There are risks in managing climate change

By Greg Picker

As part of its declared focus on ensuring common sense in policy approaches and the reduction of green tape, Queensland’s Newman government is proposing to amend environmental laws across the state.

As the law currently stands, businesses and mine operators are in breach of their requirements if they release environmental discharges (such as water from mining operations) into the environment except as approved.

In consideration of recent unforeseen weather events, such as the 2011 Queensland floods, the government proposes to effectively temporarily nullify these requirements in such cases.

This removal of conditions is supposed to be short – think hours, not months – and for exceptional circumstances.

In the broad sense, this approach is logical. Why should companies be considered to have broken the law and subject to penalties for events that were genuinely beyond their imagination and planning?

There is, however, a fundamental caveat to this statement: what events should be considered extreme?

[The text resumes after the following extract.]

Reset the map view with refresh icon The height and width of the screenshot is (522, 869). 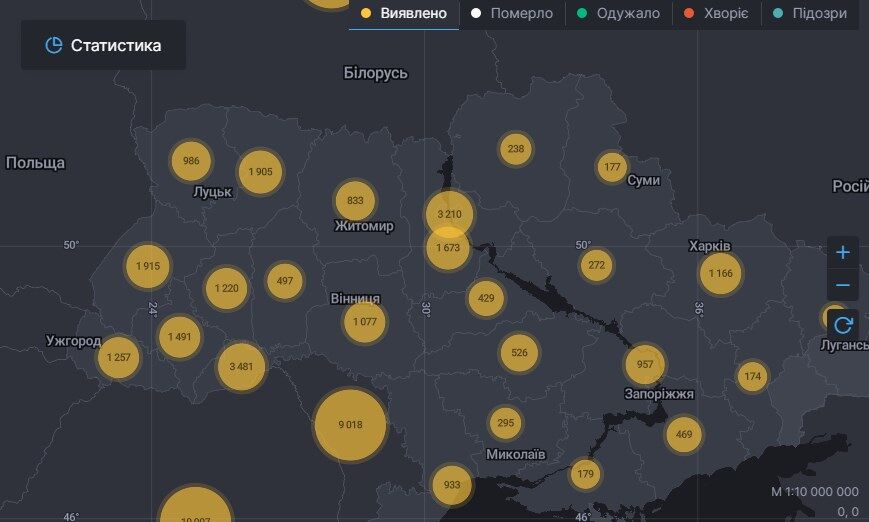(842, 324)
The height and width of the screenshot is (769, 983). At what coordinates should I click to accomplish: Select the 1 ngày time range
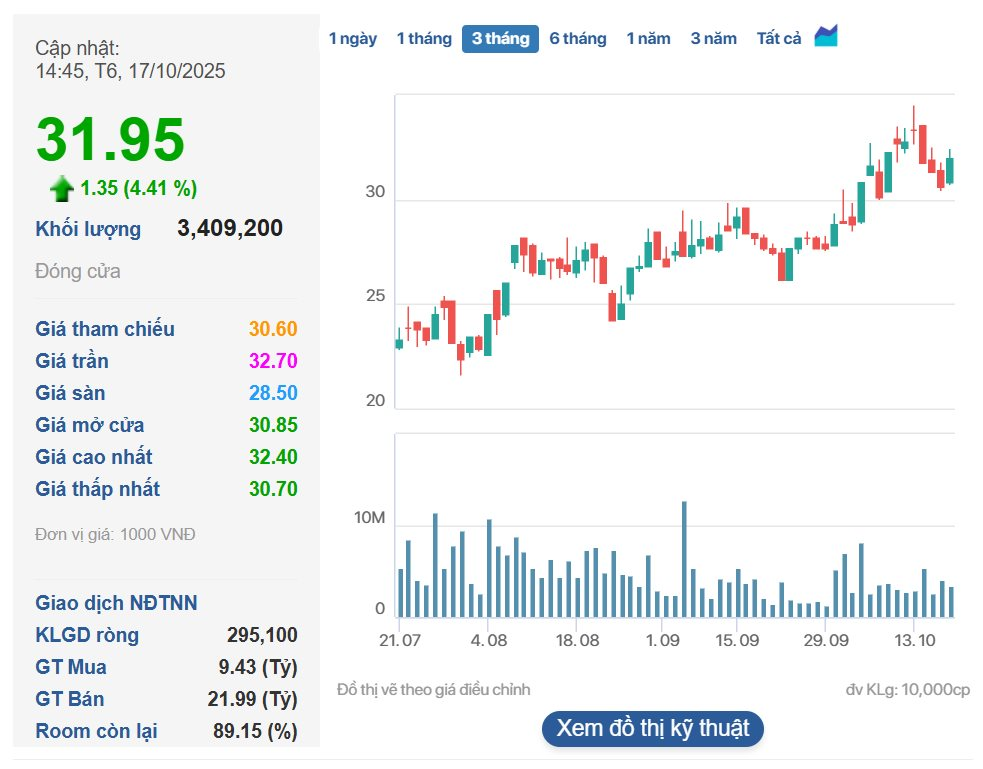click(353, 39)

As the impacts of climate change are expected to make events that are rare today more common tomorrow, and to increase the severity of these events, the real question becomes what defines an event as extreme and outside reasonable planning capacities.

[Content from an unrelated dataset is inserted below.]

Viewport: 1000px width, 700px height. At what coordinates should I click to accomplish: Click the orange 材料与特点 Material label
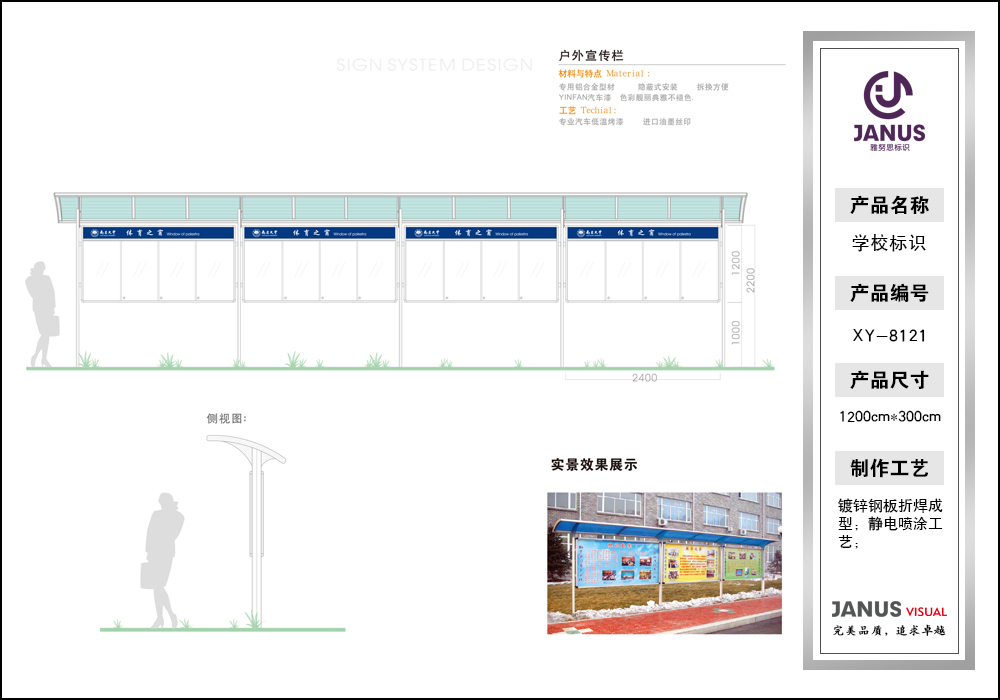click(x=604, y=74)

Engineers often talk about planning for events that happen, on average, once every 100 years. However, climate change is expected to make some of these events far more frequent.

The Australian Antarctic Division, for example, expects that storm surge events that were projected to occur only once in a hundred years in southeast Queensland in 2000 will, by 2050, be almost annual events.

Given that many public infrastructure projects and mining operations being built today have life expectancies of 40 or more years, changes in the climate by mid-century are fundamental to the Newman government’s proposed new policy.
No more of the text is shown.